Sermon by Mrs. Mary Garner
Emmanuel Church, Newport, RI
Pentecost 14 – August 21, 2005

During world War I, a chaplain named Oswald Chambers wrote,” The remarkable thing about fearing God is that when you fear God, you fear nothing else, whereas if you do not fear God, you fear everything else.” Fear is a very important emotion in this morning’s reading from Exodus. On one side is the fear that the powerful have of losing their power. The story begins with Pharaoh’s fear that the numerous and powerful Israelites will join Egypt’s enemies and fight against him. Pharaoh’s kind of fear leads to death- he orders the murder of newborn male babies by the very midwives who have helped bring them to life. Later, he orders that every boy that is born to the Hebrews thrown into the Nile.

On the other side, there is the fear of God that enables the midwives Shiphrah and Puah to disobey the Pharaoh and do what they can to stop his plans of genocide. Their fear of God leads to life. What does it mean to fear God? Fear usually entails dread or anxiety caused because we expect something terrible to happen. I think that for most of us, talking about fearing God makes us uncomfortable. We try to live and pray in a way that will help us to be closer to God. We strive to have a relationship with God that is based on love, not on fear. Many of us just cannot thrive spiritually with the notion of God as a white-bearded, angry old man who is ready to smite us for our failings. We believe that God’s love for us and our love of God will help to transform us to be better people, to do the right thing for others.

I believe that the emotion the midwives felt was awe and reverence of God- not fear. They could not have done what they did if dread, anxiety, or the expectation of something terrible is what motivated them. They refused to participate in killing those babies because they knew that there was a higher law than the law of Egypt, a higher king than the Pharaoh. Their reverence for God allowed them to disobey the highest power in the land and instead to obey the highest power in all of creation, the power of God in their hearts. Reverence for God means understanding that we are not God, that God’s ways are not our ways and that God will be with us and sustain us when we live with God as our ultimate authority.

Moses’ mother also lives in reverence and awe of God. Because she is afraid of what will happen to her son, because she loves him, she cannot accept the Pharaoh’s law. First, she hides him and when he becomes too old to hide, she puts her trust in God, puts Moses in that basket, and sets him on the bank of the Nile.

Moses’ sister lives in reverence and awe of God. Because she is afraid of what will happen to her brother, because she loves him she cannot accept Pharaoh’s law. She waits to see what God will do and stands at a distance to see what will happen to him.

Even the Pharaoh’s daughter cannot accept Pharaoh’s law. She opens the basket and feels pity for the baby, even though she suspects that he is one of the Hebrew children who her father has ordered to be drowned.

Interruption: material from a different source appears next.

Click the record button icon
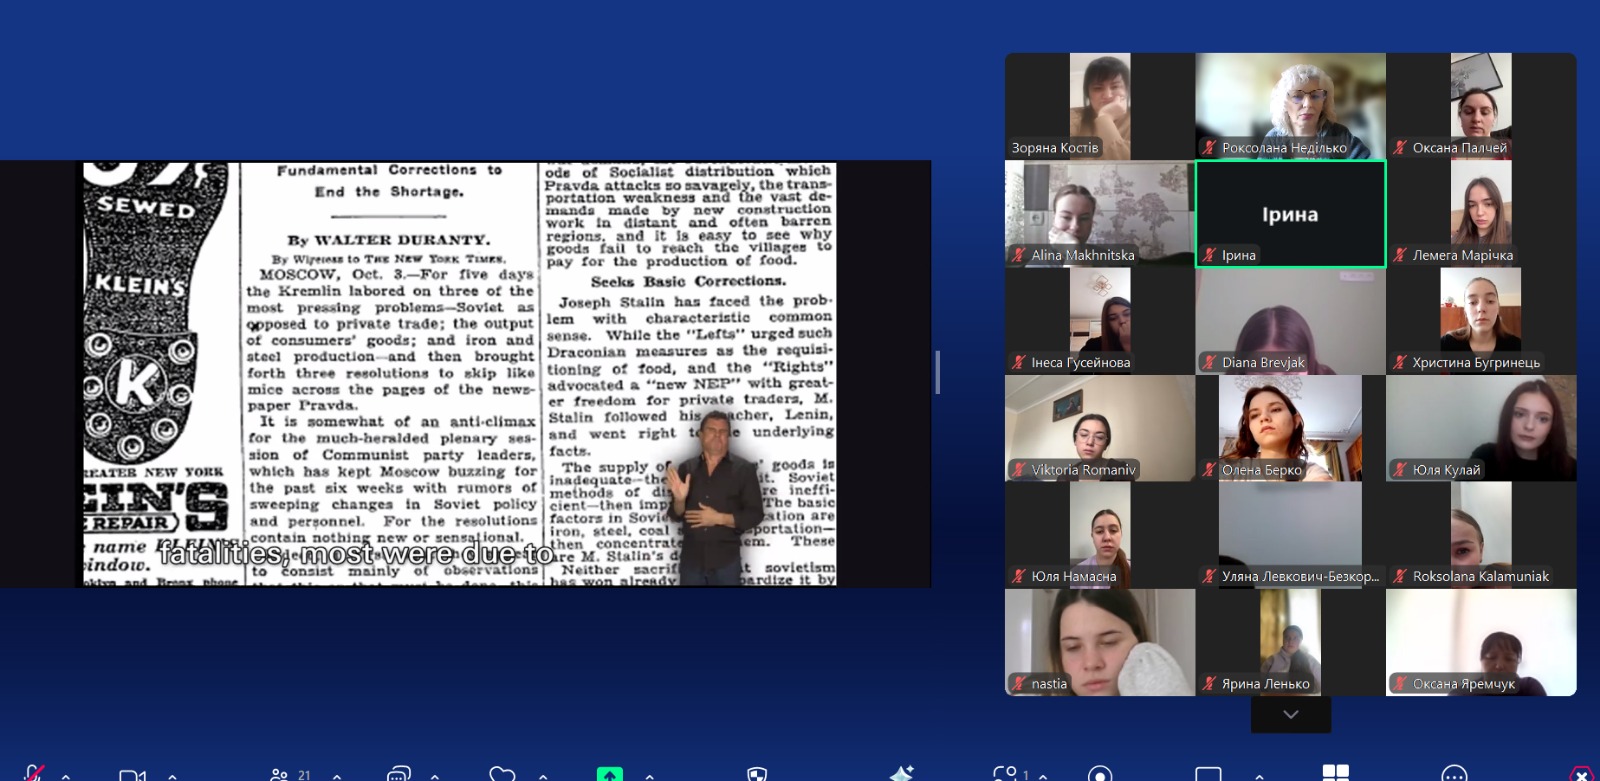 tap(1100, 775)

Poor Pharaoh- he was afraid of male Hebrews-little did he know that he should have been afraid of women instead! The midwives, Moses’ mother and sister and his own daughter are instrumental in saving the life of the baby who will grow up to be the liberator who will lead the Hebrews out of slavery in Egypt and lead Pharaoh to his watery death in the Red Sea.

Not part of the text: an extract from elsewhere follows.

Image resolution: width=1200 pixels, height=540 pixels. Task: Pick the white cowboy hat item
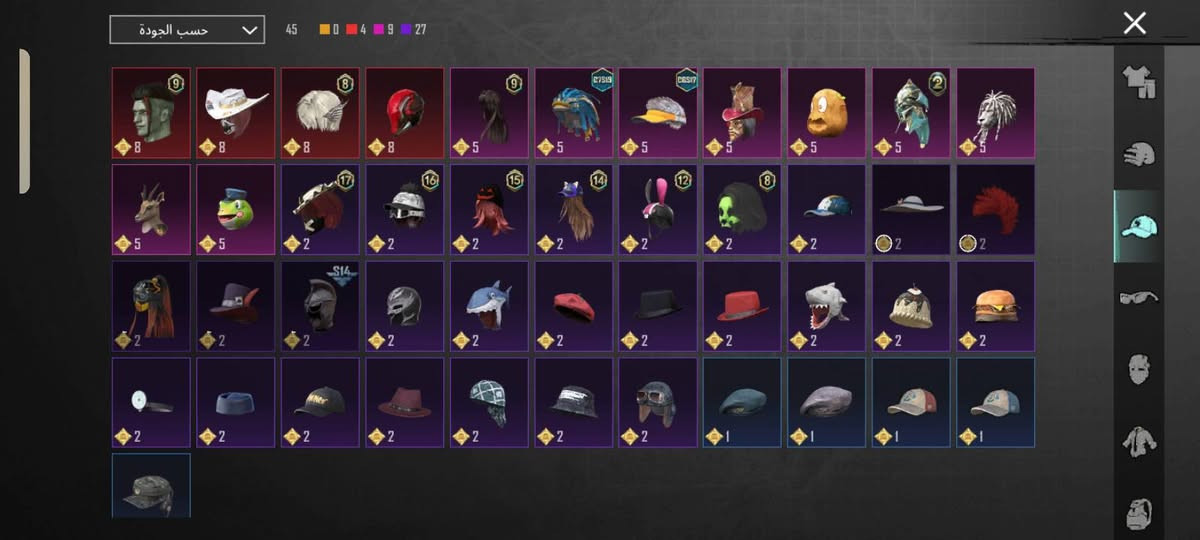[235, 113]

What a fearful place the Egypt of Exodus was! We can only begin to imagine the terror the Hebrews felt as they faced the almost certain deaths of their children. What could be worse than losing your child? Imagine the fear Moses’ parents and his family lived with for those months when he was hidden. Every cry-every baby gurgle of joy could alert the authorities to the crime his parents had committed. Imagine the fear when his mother put him in the basket and hoped against hope that he would be all right.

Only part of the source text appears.